Nullable Reference Types
The feature I’ve been most interested in is “nullable reference types”, a compile-time check to avoid dereferencing null
at run-time. I’ve been using the Nullable Reference Types Preview, and the idea is the compiler generates warnings and you choose to ignore them (tsk tsk) or turn them into errors:
<PropertyGroup>
<MSBuildTreatWarningsAsErrors>true</MSBuildTreatWarningsAsErrors>
<TreatWarningsAsErrors>true</TreatWarningsAsErrors>
</PropertyGroup>
In the first preview the warnings were on by default, but according to that wiki you now need to opt-in with [module: System.Runtime.CompilerServices.NonNullTypes]
in each project.
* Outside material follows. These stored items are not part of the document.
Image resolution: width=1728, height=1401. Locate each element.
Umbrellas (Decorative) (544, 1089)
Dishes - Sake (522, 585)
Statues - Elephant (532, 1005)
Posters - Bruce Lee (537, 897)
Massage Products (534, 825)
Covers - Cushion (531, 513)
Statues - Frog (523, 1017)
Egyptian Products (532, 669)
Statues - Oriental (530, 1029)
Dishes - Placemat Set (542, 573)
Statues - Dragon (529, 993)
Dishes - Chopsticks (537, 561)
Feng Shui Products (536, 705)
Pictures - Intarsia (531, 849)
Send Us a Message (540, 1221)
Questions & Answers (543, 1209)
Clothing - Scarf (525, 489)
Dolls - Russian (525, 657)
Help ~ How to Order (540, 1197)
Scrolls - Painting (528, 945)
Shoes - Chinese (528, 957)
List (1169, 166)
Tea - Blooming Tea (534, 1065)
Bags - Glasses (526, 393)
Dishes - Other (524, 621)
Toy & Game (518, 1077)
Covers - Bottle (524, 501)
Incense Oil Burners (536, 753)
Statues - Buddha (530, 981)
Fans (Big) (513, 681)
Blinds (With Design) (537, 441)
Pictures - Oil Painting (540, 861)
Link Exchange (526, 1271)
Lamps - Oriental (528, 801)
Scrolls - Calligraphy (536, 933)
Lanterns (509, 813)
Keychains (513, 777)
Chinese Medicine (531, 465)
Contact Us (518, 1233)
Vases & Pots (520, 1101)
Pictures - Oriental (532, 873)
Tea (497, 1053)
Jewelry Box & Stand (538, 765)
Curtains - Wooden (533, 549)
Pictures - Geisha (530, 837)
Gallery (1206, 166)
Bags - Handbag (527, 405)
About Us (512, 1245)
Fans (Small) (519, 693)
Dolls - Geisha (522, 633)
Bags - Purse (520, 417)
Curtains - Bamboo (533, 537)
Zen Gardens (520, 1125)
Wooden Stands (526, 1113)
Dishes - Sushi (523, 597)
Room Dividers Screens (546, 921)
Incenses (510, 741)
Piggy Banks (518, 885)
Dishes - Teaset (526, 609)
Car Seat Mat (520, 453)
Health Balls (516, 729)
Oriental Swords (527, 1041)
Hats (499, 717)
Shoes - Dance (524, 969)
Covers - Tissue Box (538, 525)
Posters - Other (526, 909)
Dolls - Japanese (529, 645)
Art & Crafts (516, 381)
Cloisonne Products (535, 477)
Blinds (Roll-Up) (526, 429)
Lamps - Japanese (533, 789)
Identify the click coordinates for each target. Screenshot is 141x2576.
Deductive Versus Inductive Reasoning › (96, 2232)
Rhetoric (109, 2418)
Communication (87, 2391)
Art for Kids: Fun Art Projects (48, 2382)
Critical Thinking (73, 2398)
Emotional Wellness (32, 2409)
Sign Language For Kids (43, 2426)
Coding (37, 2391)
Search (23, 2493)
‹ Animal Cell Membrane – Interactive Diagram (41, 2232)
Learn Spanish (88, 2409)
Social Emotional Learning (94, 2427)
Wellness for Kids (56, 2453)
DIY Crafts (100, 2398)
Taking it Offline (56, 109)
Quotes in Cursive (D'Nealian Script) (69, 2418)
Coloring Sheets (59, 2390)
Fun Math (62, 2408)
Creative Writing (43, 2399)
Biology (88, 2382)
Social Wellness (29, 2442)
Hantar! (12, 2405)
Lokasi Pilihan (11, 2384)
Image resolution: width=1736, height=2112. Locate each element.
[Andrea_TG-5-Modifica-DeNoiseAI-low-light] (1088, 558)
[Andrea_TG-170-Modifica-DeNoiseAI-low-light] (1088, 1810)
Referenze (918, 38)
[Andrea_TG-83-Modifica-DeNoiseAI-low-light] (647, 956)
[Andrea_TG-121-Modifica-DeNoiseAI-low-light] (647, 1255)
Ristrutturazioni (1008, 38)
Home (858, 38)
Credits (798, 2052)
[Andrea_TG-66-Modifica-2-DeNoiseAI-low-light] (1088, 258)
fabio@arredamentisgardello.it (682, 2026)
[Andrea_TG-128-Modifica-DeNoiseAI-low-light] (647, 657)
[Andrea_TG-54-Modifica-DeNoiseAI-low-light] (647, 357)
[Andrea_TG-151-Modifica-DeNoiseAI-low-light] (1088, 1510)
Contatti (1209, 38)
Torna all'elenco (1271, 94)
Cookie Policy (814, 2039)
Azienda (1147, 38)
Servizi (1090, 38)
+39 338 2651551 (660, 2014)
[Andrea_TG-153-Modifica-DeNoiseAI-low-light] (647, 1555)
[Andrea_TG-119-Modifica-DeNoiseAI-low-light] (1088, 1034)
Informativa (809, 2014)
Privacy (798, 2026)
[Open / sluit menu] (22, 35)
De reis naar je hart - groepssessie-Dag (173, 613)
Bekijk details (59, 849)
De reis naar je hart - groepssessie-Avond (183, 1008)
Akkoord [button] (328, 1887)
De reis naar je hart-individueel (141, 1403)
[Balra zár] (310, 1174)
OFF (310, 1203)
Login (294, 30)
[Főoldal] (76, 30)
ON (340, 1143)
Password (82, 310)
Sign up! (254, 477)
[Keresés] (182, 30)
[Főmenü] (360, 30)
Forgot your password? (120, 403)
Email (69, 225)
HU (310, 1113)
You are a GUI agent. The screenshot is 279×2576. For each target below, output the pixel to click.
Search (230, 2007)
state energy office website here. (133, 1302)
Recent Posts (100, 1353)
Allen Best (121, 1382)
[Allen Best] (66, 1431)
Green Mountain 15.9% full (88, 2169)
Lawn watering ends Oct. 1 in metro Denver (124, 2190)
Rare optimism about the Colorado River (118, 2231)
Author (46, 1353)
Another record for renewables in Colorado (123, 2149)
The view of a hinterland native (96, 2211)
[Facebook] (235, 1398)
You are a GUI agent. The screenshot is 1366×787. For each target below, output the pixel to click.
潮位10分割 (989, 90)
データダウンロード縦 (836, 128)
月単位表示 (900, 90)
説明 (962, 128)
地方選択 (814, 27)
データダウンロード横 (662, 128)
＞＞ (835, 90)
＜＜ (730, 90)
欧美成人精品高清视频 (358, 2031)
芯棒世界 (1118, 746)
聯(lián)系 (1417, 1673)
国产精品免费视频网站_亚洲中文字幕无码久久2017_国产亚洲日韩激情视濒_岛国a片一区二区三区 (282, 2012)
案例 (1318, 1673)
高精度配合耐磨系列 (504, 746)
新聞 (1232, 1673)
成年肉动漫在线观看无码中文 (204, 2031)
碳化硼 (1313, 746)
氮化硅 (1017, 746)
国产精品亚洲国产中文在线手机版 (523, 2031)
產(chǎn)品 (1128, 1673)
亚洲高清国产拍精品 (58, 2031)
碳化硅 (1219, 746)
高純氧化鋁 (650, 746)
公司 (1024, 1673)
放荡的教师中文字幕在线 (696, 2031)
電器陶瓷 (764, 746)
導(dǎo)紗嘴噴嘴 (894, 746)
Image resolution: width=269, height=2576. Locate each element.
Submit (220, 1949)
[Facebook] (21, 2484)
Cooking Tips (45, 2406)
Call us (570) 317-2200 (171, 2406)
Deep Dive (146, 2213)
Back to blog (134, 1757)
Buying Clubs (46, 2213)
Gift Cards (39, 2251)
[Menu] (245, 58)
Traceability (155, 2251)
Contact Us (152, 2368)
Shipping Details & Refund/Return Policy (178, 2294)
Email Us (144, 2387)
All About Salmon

Added that to a project and fail:
Program.cs(8,10): error CS8636: Explicit application of 'System.Runtime.CompilerServices.NonNullTypesAttribute' is not allowed. [/XXX/zxy/zxy0/zxy0.csproj]
Opened up that assembly and it doesn’t even contain NonNullTypesAttribute
. Luckily, open-source comes to the rescue because this issue shows what changed:
#nullable enable
namespace Test
{
class Program
{
static void Main(string[] args)
{
string test = null; // line 8
System.Console.WriteLine(test.Length);
}
}
}
Update:
Per this SO, can be enabled for an entire project via:
<PropertyGroup>
<NullableReferenceTypes>true</NullableReferenceTypes>
<LangVersion>8.0</LangVersion>
</PropertyGroup>
dotnet build
:
Program.cs(10,27): error CS8600: Converting null literal or possible null value to non-nullable type. [/XXX/junk/junk.csproj]
Program.cs(11,31): error CS8602: Possible dereference of a null reference. [/XXX/junk/junk.csproj]
No assigning null
to a type that shouldn’t be null. Nice. Change line 8 to:
string? test = null;
And it still fails with:
Program.cs(9,38): error CS8602: Possible dereference of a null reference. [/Users/jake/projects/junk/junk.csproj]
string?
might be null, but add a check and it compiles:
string? test = null;
if (test != null)
System.Console.WriteLine(test.Length);
Unfortunately, this is a compiler heuristic/lint instead of a gurantee provided by the type system like option
in F#, Rust, etc. The compiler doesn’t fail this:
static string test = null;
static void Main(string[] args)
{
System.Console.WriteLine(test.Length);
}
Hopefully they’ll keep making improvements.
Visual Studio
To try this out in VS you need the Visual Studio 2019 Preview.
Right-click a project and select Properties > Build and:
- In Treat warnings as errors select All
- Click Advanced… and for Language Version select C# 8.0 (beta).